The Marketing Technologist.

We talk about analytics, code, data science and everything related to marketing technology. Backed by the tech geeks of Greenhouse Group.

The CEDDL: a data layer standard that never was?

About a month ago, my friend and colleague Siebe introduced me to a document called the Customer Experience Digital Data Layer standard, or CEDDL for short. It’s a standard for data layers that describes how onsite data can be structured in a JavaScript object. It was created at the end of 2013 as a uniform way to define a website’s data layer.

The CEDDL structure

The CEDDL standard is a not an official standard. This means that you don’t need to use it, but could use it as a guide. Here’s a data layer sample for page variables based on this standard:

digitalData = {
 pageInstanceID: "MyHomePage-Production",
 page:{
   pageInfo: {
     pageID: "Home Page",
     destinationURL: "http://mysite.com/index.html"},
   category:{
     primaryCategory: "FAQ Pages",
    subCategory1: "ProductInfo",
    pageType: "FAQ"},
  attributes:{
    country: "US",
    language: "en-US"}
  }
};

As you can see, it’s basically one JavaScript object with nested variables. The same structure is used for other information such as basket or transaction data. It’s interesting to note that a lot of companies were involved when the standard was created. Here’s a list of some of them:

  • Adobe
  • Best Buy
  • BrightTag
  • Criteo
  • Ensighten
  • Google
  • IBM
  • LunaMetrics
  • Qubit
  • Snowplow Analytics
  • Tealium

This made us wonder: do the data layer standards of the tag management vendors in this list match the CEDDL standard?

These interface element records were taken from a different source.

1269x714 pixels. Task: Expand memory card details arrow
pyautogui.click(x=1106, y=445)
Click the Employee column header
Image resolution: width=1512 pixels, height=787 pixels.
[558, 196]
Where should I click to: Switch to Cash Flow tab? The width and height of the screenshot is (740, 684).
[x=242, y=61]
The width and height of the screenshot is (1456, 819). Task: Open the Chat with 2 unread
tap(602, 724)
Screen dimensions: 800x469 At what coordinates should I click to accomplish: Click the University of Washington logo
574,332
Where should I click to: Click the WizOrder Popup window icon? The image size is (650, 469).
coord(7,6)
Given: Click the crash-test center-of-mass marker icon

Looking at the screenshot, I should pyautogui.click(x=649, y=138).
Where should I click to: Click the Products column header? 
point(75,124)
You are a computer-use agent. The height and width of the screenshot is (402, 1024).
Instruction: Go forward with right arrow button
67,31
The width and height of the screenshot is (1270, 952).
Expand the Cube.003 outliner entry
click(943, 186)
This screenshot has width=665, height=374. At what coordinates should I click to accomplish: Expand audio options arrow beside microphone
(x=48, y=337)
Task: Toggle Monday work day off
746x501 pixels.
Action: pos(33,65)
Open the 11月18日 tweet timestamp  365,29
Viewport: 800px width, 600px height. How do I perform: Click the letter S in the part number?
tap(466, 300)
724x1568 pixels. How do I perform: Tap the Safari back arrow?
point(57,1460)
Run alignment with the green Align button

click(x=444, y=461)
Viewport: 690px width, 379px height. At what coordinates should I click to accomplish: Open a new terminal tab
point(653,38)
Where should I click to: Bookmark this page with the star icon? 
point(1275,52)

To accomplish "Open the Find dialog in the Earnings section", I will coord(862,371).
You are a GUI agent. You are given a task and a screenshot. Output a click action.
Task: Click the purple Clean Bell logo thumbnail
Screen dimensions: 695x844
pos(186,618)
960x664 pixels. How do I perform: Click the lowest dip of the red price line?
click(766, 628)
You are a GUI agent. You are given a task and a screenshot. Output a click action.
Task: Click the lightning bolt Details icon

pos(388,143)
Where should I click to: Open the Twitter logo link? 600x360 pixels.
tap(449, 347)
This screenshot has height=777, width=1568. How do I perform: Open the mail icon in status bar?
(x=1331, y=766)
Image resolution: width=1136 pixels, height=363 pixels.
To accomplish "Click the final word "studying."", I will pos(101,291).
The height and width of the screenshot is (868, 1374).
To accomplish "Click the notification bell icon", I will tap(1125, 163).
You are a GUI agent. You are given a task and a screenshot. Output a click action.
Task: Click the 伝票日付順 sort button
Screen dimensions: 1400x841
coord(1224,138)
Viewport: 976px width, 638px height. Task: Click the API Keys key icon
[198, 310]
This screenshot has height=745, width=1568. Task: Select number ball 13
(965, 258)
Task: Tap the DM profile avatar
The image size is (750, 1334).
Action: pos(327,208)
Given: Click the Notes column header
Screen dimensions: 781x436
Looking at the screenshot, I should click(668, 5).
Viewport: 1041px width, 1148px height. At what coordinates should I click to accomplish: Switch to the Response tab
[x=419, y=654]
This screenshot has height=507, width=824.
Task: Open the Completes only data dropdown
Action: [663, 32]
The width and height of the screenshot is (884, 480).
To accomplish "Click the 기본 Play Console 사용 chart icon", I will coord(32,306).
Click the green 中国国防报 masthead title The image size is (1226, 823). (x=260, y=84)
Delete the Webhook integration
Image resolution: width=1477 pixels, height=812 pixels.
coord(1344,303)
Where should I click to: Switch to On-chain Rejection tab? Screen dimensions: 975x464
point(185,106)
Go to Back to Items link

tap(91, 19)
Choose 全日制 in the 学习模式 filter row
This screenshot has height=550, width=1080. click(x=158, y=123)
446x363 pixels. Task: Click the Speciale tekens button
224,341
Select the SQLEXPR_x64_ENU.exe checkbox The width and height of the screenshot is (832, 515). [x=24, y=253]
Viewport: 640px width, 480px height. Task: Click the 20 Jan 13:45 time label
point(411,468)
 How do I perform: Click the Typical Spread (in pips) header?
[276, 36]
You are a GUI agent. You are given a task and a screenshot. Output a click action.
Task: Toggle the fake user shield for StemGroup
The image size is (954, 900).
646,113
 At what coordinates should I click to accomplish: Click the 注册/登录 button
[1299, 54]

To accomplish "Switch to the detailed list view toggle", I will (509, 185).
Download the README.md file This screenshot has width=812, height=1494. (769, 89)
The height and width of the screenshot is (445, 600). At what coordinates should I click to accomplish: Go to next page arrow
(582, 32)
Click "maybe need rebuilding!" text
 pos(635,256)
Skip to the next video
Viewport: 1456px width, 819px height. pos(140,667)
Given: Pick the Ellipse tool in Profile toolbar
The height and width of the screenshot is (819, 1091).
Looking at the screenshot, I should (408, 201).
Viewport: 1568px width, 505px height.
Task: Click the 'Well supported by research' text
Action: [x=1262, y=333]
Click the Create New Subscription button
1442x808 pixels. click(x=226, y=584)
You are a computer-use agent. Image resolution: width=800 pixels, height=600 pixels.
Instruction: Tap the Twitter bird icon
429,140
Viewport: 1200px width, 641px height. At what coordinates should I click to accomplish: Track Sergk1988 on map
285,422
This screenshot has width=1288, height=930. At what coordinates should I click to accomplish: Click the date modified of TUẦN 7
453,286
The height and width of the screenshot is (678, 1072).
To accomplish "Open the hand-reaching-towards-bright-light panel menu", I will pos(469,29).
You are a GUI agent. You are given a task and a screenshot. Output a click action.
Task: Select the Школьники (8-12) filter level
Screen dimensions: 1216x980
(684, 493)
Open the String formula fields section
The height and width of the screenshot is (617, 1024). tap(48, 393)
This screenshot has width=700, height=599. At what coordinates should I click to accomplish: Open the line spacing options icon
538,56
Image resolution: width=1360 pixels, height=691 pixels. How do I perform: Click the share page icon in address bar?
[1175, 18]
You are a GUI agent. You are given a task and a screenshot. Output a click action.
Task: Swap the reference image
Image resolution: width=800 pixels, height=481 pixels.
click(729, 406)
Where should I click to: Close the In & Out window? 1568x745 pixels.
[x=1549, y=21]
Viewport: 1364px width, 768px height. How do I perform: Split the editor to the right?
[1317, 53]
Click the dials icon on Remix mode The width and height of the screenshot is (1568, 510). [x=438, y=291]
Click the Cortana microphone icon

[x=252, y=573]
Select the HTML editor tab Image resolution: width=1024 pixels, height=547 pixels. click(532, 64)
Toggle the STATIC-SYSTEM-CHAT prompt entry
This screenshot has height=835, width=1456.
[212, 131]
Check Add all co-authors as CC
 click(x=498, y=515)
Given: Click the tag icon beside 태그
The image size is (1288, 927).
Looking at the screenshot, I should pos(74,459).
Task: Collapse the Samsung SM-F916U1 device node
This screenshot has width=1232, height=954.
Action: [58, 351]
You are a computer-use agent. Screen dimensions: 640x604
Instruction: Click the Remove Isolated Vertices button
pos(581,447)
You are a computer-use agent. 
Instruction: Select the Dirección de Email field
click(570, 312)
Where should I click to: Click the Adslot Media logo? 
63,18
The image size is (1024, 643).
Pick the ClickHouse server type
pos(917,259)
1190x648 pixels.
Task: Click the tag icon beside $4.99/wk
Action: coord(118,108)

Put the money where your mouth is

To find out, I reached out to the tag management vendor we directly, or indirectly work with at Blue Mango. The list of vendors we currently work with contains three companies from the list:

  • Qubit – Qubit Opentag
  • Google - Google Tag Manager
  • Tealium

And one that’s not in the list:

  • Relay 42

We’ve noticed that all of the data layer standards are different from the CEDDL standard. So when I contacted the vendors, I asked:

Why does the [tag manager] data layer differ from the CEDDL standard?

Let’s look at the replies.

Qubit

Contact: Harry Hurst - Director, Partnerships at Qubit
Data layer standard: Universal Variable

The data layer

The Qubit data layer, the Universal Variable, is a nested JavaScript object. Here’s an example of the page variable from their docs:

universal_variable = {
  "page": {
    "type": "content",
    "breadcrumb": [
      "The Fashion Blog",
      "London Fashion Week '13",
      "Behind the scenes at the River Island fashion show"
    ]
  }
}

The nested structure is easy to read. The page variable contains all page related variables. The page type variable contains information about the type of the page. Therefore, it’s nested inside the page variable. You can use the variable with universal_variable.page.type. This makes the object similar to the CEDDL structure.

Why does the Qubit data layer differ from the CEDDL standard?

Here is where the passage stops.